A Normalized Version of Truth
I am, on today this day of rest, after watching the 1978 BBC documentary on Hunter S. Thompson, and reading a few chapters from Voltaire’s Bastards, inexplicably drawn towards open government projects. Vote-Smart.org, Govtrack, Hacking Congress, these sorts of things. Perhaps it is the contrarian nature of these my two influences—HSTs fuming about how Nixon represents the culmination of everything wrong with the American character, and Saul’s well-formulated excoriation of those who’ve perpetrated what Kevin would call “bureaucracide” throughout history—causing me to suffer a pique of rebellious outrage. I don’t care; it feels warm and righteous.
Canada, from what I can tell, does not yet have such a system. The LEGISINFO database is a start, as are the Federal Database of Public Servants, Elections Canada Online, and the Provincial and Territorial governments page. To their credit, the folks at GovCo have done an admirable job with their system. I have not been stymied in my search for specific pieces of legislation, or committee information, or meeting minutes, or what-have-you, though information about Senators’ voting history would be nice. I crave RDF and its associated ontological madness, and I yearn to mash normalized data into pointed commentaries.
Though my aims are pure, I cannot deny that on a deeper level my motivation is to impugn politicians both for sport and for spectacle. By the very act of working myself into a churning froth of anti-politcian sentiment, my desire to see the collective efforts these perverts (to borrow an HSTism) put together in one place is at an all-time high, even if they don’t amount to much. My stance on politicians must remain nonpartisan: distrust them all.

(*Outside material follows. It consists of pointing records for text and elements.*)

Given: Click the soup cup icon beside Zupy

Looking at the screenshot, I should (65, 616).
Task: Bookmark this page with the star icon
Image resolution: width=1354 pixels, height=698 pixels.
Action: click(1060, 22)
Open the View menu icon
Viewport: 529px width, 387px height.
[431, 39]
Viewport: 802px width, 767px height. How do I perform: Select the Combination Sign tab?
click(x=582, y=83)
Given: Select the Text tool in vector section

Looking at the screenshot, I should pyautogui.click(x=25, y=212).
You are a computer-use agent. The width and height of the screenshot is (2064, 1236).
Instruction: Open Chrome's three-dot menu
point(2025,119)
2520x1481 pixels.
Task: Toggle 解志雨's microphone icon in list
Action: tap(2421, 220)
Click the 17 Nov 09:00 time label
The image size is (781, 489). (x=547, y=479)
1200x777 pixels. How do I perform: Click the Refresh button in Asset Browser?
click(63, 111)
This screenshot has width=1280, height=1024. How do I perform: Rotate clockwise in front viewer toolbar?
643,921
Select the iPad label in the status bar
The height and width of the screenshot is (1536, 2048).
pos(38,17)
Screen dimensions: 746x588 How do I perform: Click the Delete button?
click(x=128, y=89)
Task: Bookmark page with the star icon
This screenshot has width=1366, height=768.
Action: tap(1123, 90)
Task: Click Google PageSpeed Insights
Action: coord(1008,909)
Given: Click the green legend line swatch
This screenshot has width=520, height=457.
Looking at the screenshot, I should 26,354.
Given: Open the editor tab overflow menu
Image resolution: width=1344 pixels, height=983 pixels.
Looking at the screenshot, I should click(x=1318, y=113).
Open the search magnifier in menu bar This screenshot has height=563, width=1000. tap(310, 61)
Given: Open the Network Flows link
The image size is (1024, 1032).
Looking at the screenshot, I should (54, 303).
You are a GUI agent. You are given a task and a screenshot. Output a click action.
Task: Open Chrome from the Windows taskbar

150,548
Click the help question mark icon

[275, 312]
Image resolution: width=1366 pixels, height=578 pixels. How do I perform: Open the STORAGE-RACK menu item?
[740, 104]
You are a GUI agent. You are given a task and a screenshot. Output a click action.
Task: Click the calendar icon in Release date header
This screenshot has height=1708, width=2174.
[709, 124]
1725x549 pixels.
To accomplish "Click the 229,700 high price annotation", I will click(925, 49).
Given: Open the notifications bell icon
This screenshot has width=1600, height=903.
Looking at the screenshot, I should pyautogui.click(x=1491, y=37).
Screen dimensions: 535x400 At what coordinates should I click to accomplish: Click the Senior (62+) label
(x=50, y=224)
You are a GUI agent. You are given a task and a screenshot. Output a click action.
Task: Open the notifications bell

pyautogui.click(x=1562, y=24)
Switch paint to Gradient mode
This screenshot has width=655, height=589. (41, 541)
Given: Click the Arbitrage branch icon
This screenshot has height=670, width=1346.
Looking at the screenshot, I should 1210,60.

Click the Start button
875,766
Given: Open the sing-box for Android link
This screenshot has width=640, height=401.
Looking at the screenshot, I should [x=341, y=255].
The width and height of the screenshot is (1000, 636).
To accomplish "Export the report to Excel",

So off I go, wading through specs and tutorials, legislatures and handbooks, hoping to affirm that such a system is truly worth creating. After all, what good is a free government if all its secrets remain in the hands of politicians?

The problem with Canada is that those interested in all things political are more inclined to provide senseless editorial drivel rather than meaningful political engagement. The sooner Nick Taylor creates a Canadian directory; the sooner democracy will be saved. Think of the accolades!
On a side note, I love the booklog… and your recent fetish for all things Miller. Being the worm you are, I’m sure you’ve already covered Tropic of Cancer. I remember reading it back in those heady days of second year and loving it in a ‘Hank’s Beanfield’ sort of way.
nick check the wiki version of the EU constitution:
http://betageek.co.uk/eu/en/
kinda a cool idea. there’s a bit of my discussion about it with andre of sennosen if you are interested:
here
Hugh — I’m not quite clear on what this project is supposed to be. An amendable version of the EU constitution? A blogger-friendly version with permalinks and comments? What is the stated purpose? There doesn’t seem to be much backstory on it. I question the sanity of adding a wide-open “comments” section to a constitutional document when the flamewars are sure to be incendiary but perhaps I’m missing something.
yeah actually it’s fucking crazy! totally bananas! but you gotta love it anyway, a wiki version of the EU constitution, the long dreamed-of participatory anarchy brought to butt heads with a nightmare of bureaucratic european legislative documentation … still, what if citizens always fought it out on a wiki?? maybe for a consitution its crazy but what about city zoning laws? or maybe a park design? I don’t know – it’s probably totally nuts, but it’s cool anyway.